The pain itself then feels scary, which reinforces the belief that something is wrong and that you are not safe. The brain receives confirmation that danger is present, becomes even more vigilant, and the cycle starts all over again.

Trauma → Hypervigilance → Increased Anxiety → Sensations Feel Dangerous → Brain Generates Pain → Pain Reinforces Danger → back to Hypervigilance

The Good News: The Brain Can Learn Safety Too

Here's the hopeful part.

If the brain can learn danger, it can also learn safety.

One evidence-based treatment designed specifically for this process is Pain Reprocessing Therapy (PRT). Research has shown that PRT can help reduce—and in many cases eliminate—chronic pain by helping the brain reinterpret sensations as safe rather than threatening.⁵

If you want to learn more about Pain Reprocessing Therapy, stay tuned for the next blog that will go into detail about how PRT can help heal chronic pain caused by trauma.

Ready to Get Out of the Trauma → Pain Loop?

If you're tired of feeling stuck in the trauma → pain loop, you're not alone.

As a trauma-informed chronic pain therapist, I help clients understand the connection between trauma, anxiety, and chronic pain so they can begin rewiring their brains toward safety.

I've also walked this path myself. After years of chronic pain, I was able to fully recover using Pain Reprocessing Therapy, which I am fully trained in.

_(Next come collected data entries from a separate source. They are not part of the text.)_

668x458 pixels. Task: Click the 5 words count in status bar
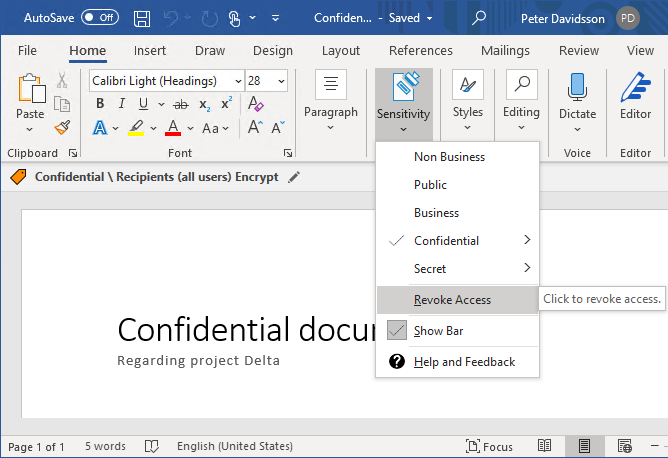[105, 446]
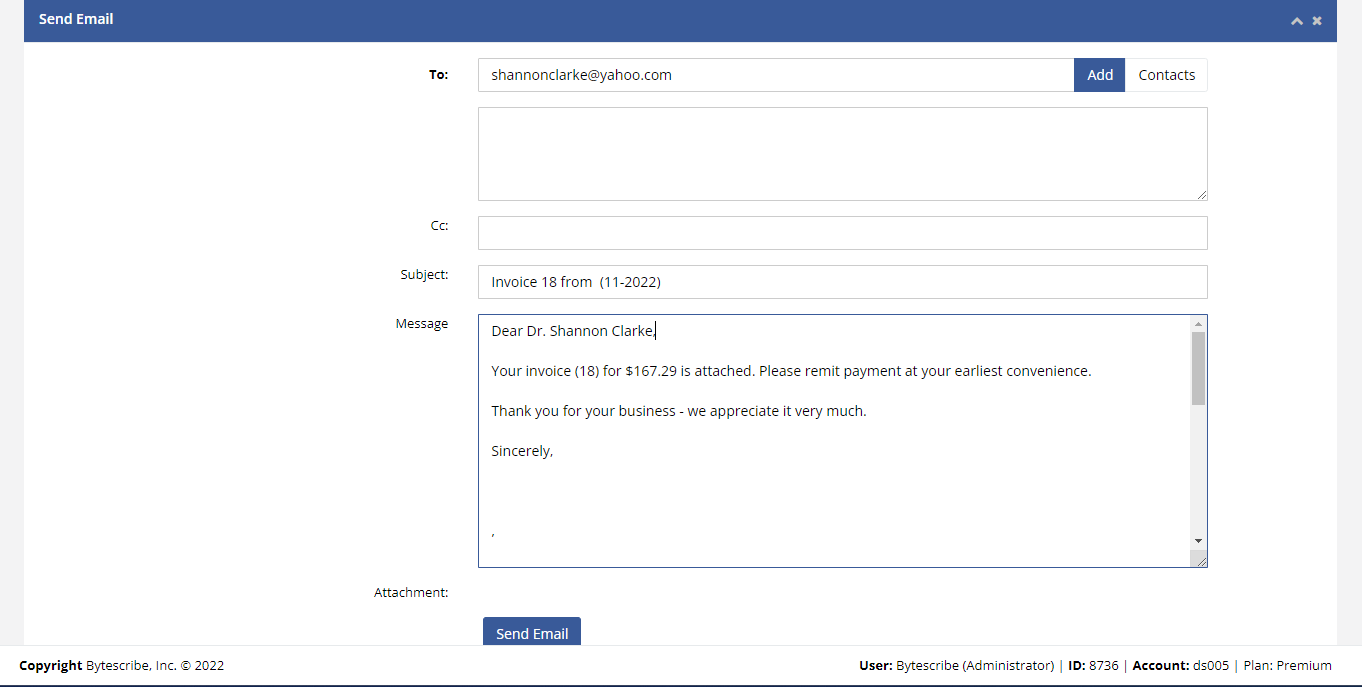Screen dimensions: 1362x687
Task: Select the Subject field with Invoice 18
Action: 842,282
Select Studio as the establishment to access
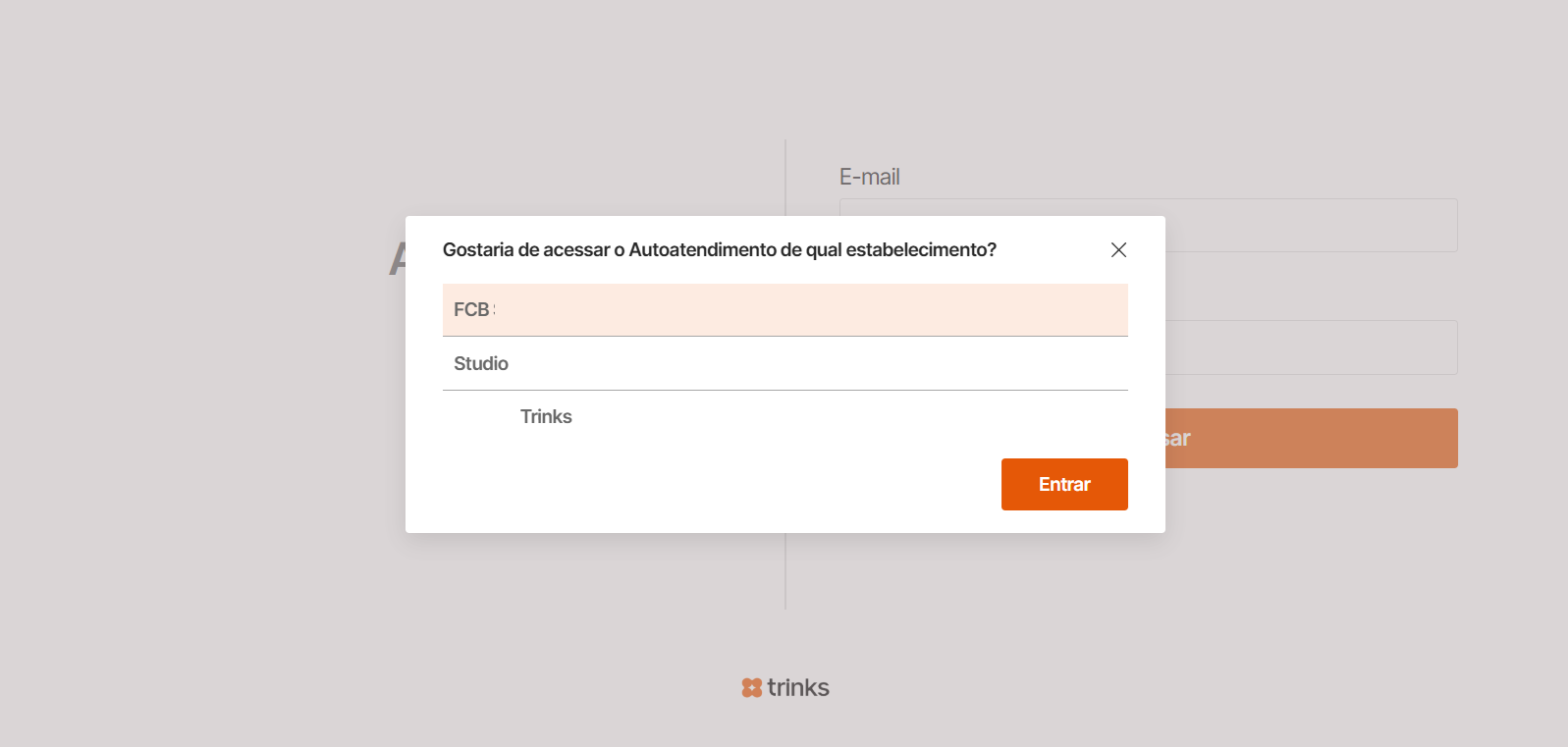This screenshot has height=747, width=1568. [x=784, y=363]
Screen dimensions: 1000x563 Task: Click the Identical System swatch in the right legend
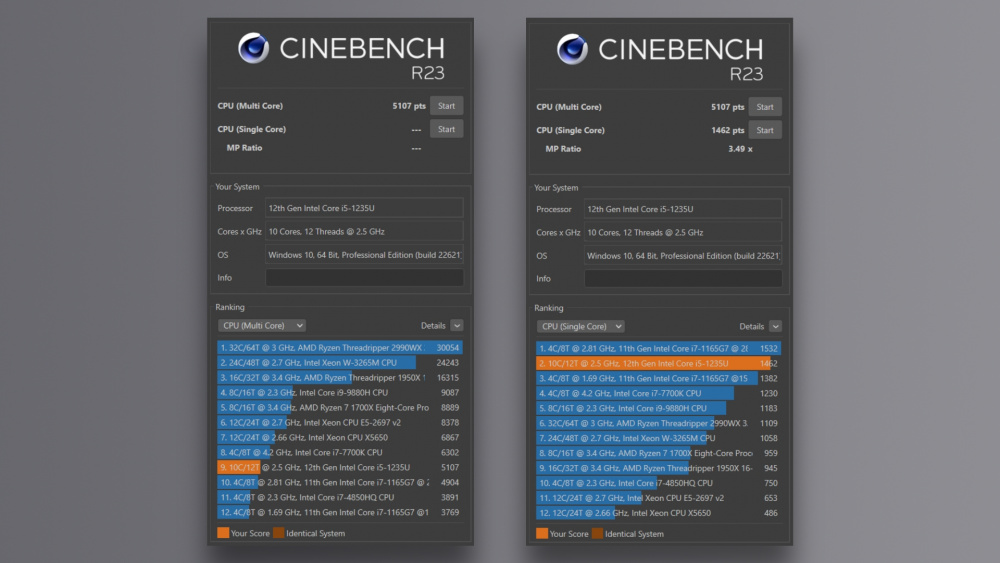597,533
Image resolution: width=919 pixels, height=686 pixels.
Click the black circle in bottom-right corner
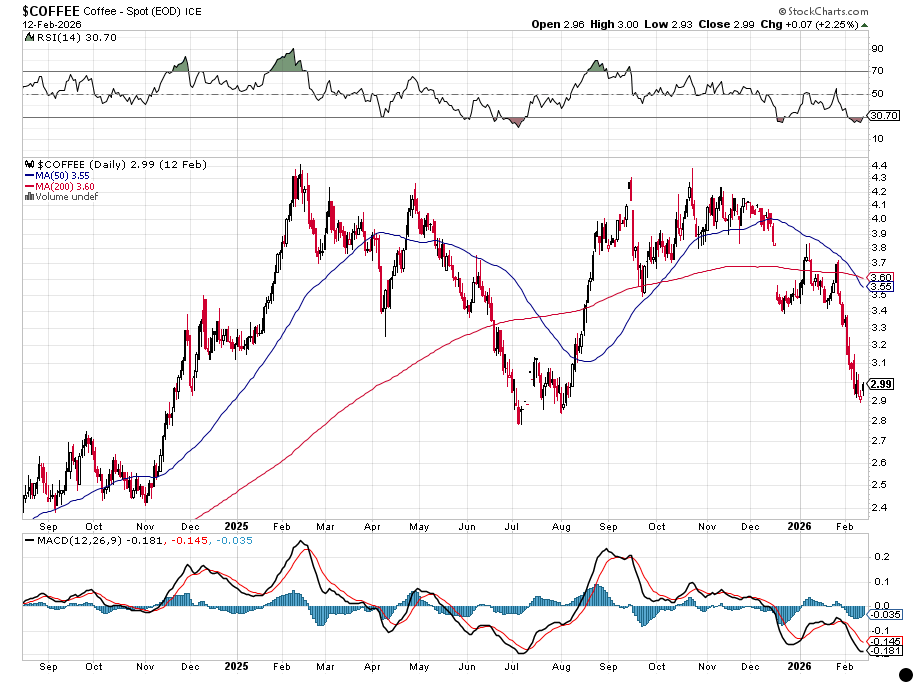pos(905,675)
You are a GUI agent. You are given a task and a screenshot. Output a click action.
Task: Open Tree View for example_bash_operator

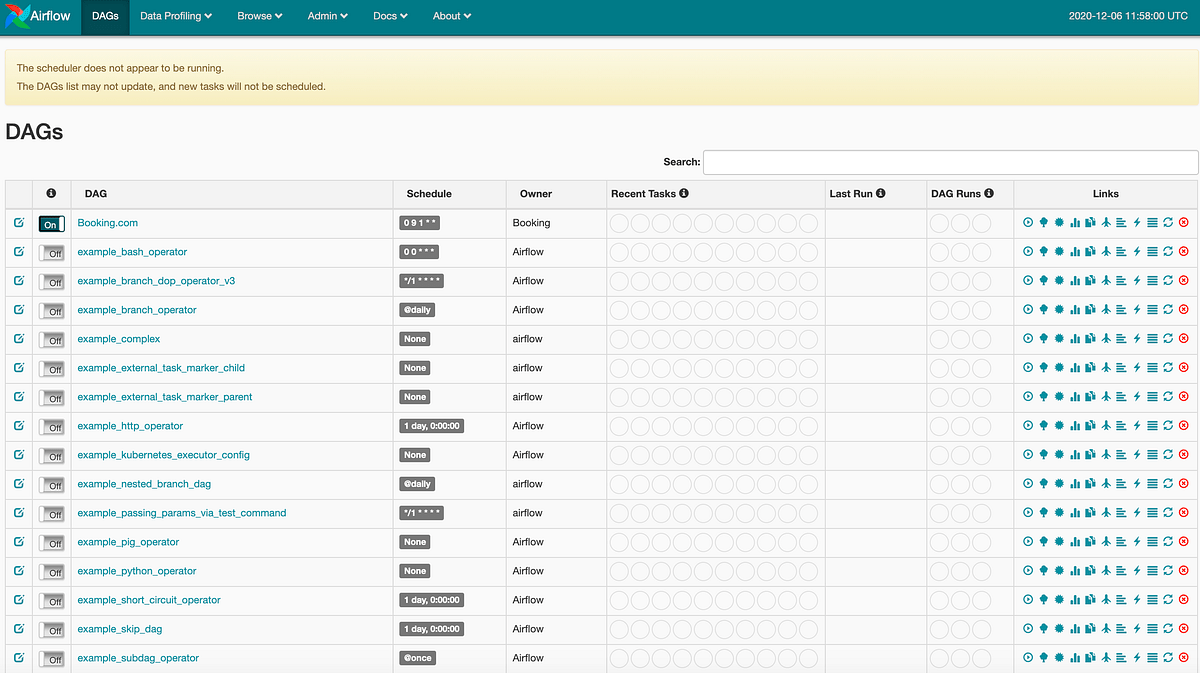pos(1043,251)
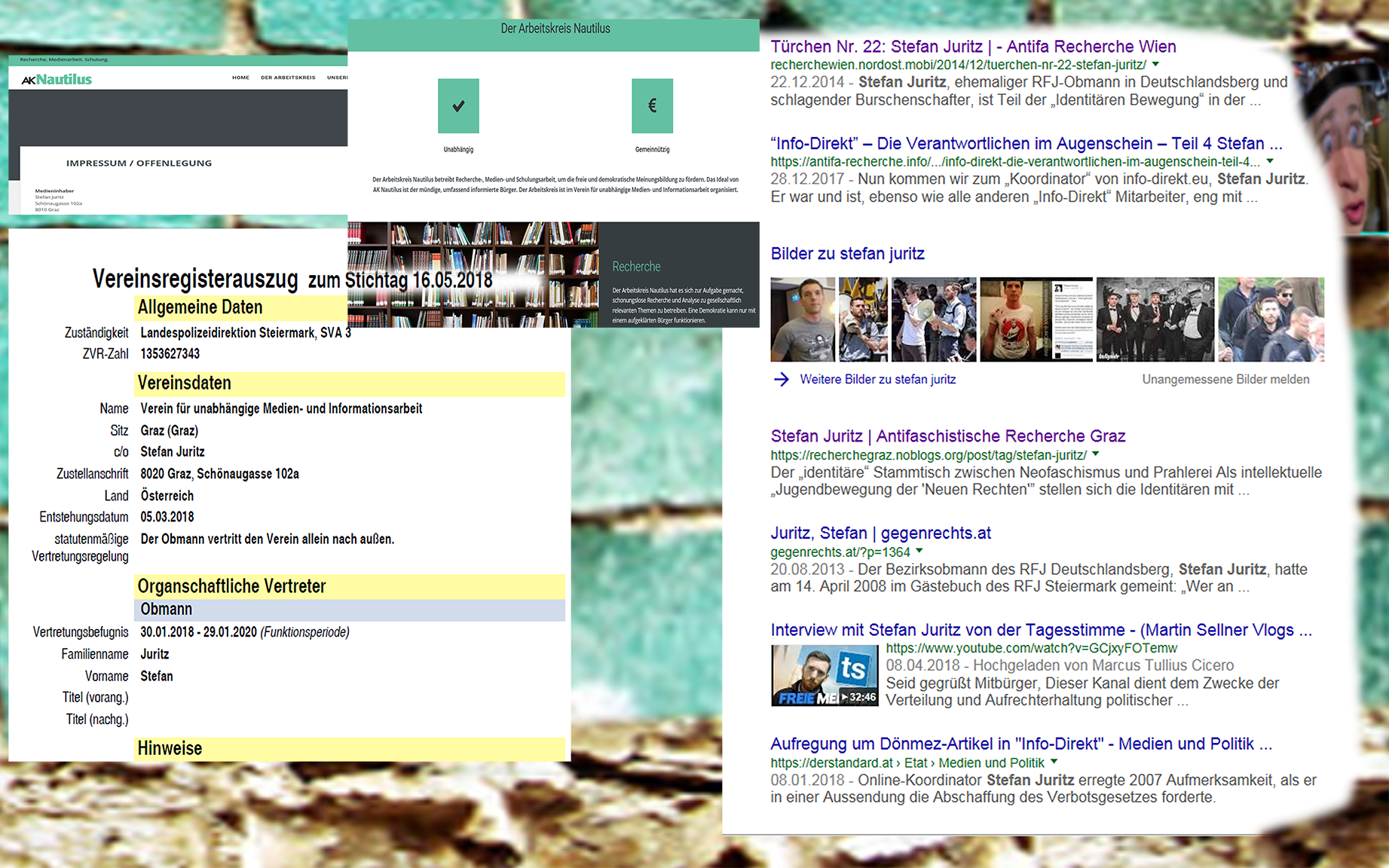This screenshot has height=868, width=1389.
Task: Open HOME in the Nautilus navigation
Action: pos(240,78)
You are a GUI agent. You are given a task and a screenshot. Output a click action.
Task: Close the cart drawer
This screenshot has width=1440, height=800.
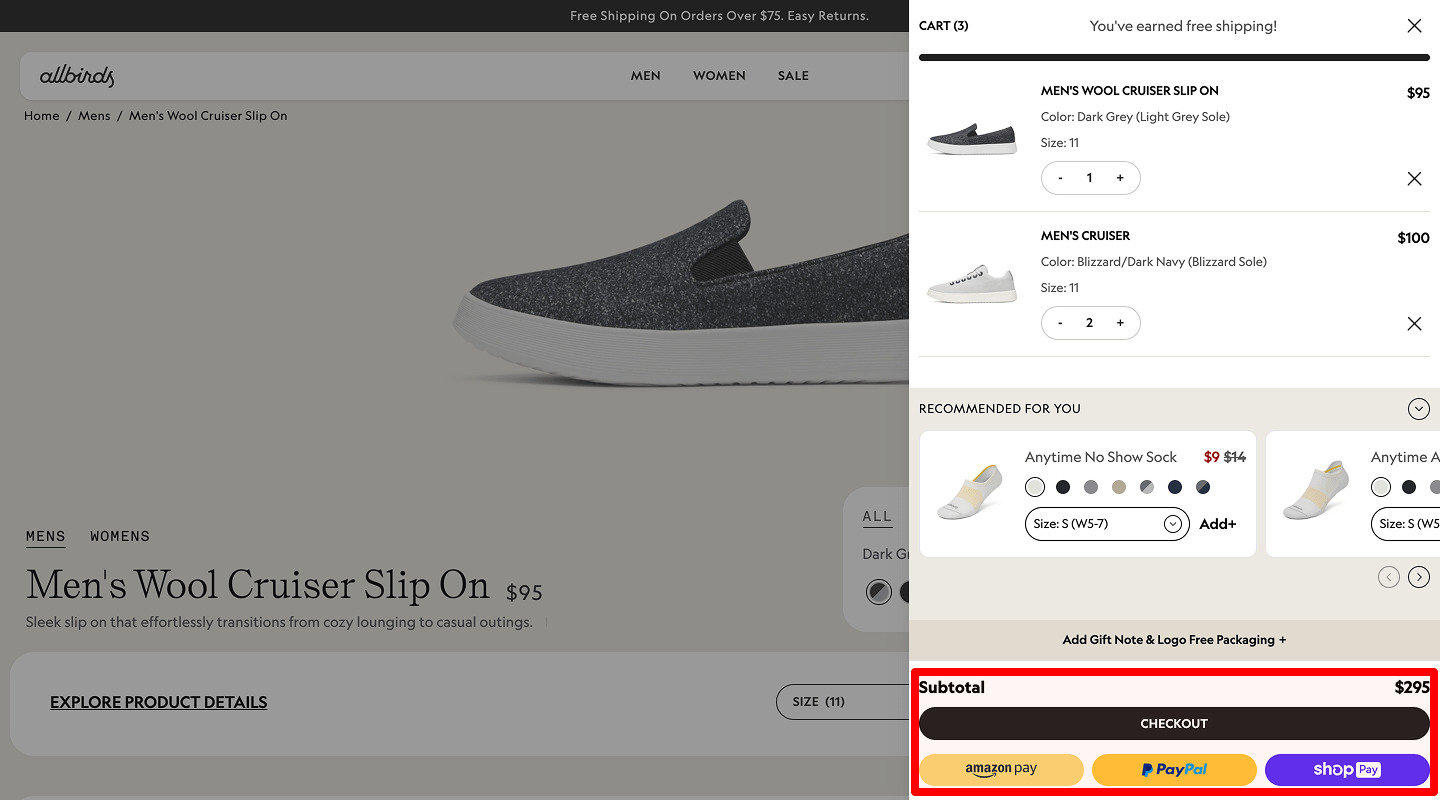[1414, 26]
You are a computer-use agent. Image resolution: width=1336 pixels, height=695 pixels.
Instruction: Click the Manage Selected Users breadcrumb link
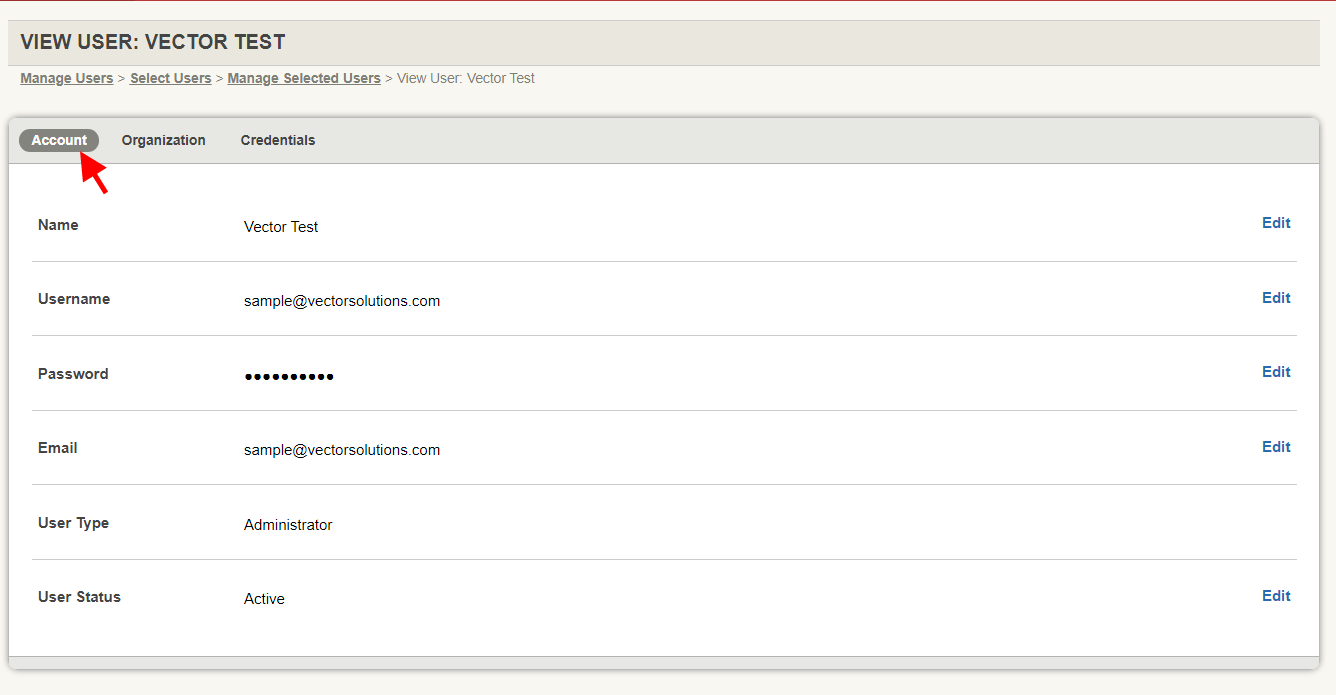click(x=303, y=78)
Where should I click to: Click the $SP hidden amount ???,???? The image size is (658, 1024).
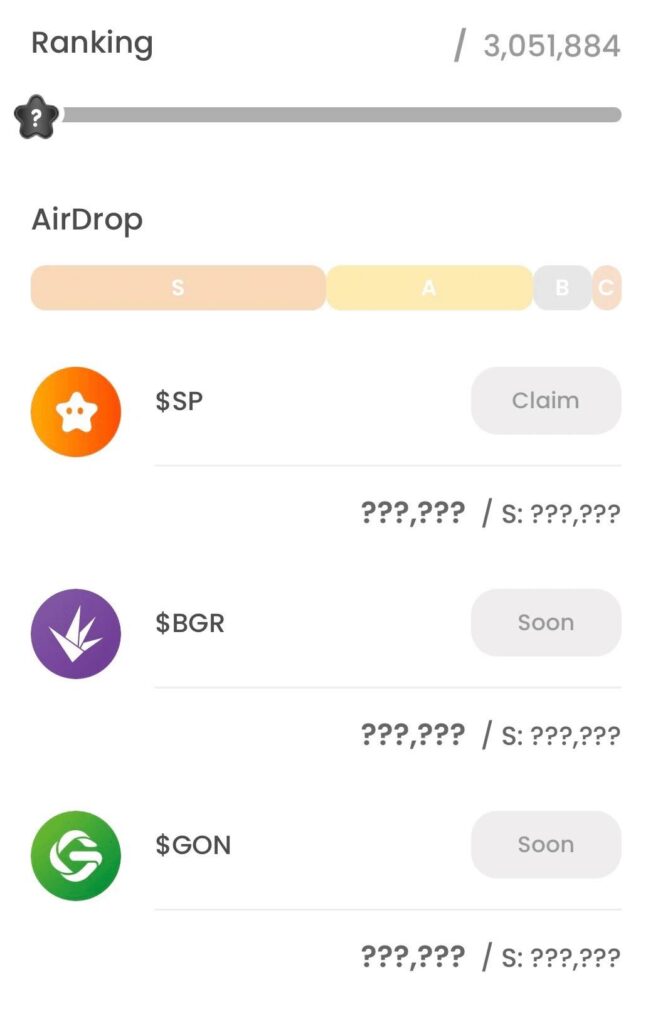pos(413,513)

That experience is a big part of why I'm so passionate about helping others find hope and healing from chronic pain through therapy and coaching.

If you’d like to see if this approach could help you, I offer free consultation calls where we can talk about your pain, your story, and how we might begin helping your nervous system feel safe again.

References

¹ Tesarz J, Gerhardt A, Leisner S, Janke S, Treede RD, Eich W. Research examining associations between trauma history and chronic pain.

² Siqveland J, Hussain A, Lindstrøm JC, Ruud T, Hauff E. Prevalence of post-traumatic stress disorder in people with chronic pain.

³ Asmundson GJG, Katz J. Understanding the co-occurrence of chronic pain and PTSD.

⁴ Sharp TJ, Harvey AG. Chronic pain and post-traumatic stress disorder: shared mechanisms and mutual maintenance.

⁵ Ashar YK, Gordon A, Schubiner H, et al. Effect of Pain Reprocessing Therapy vs Placebo and Usual Care for Patients With Chronic Back Pain. JAMA Psychiatry. 2021.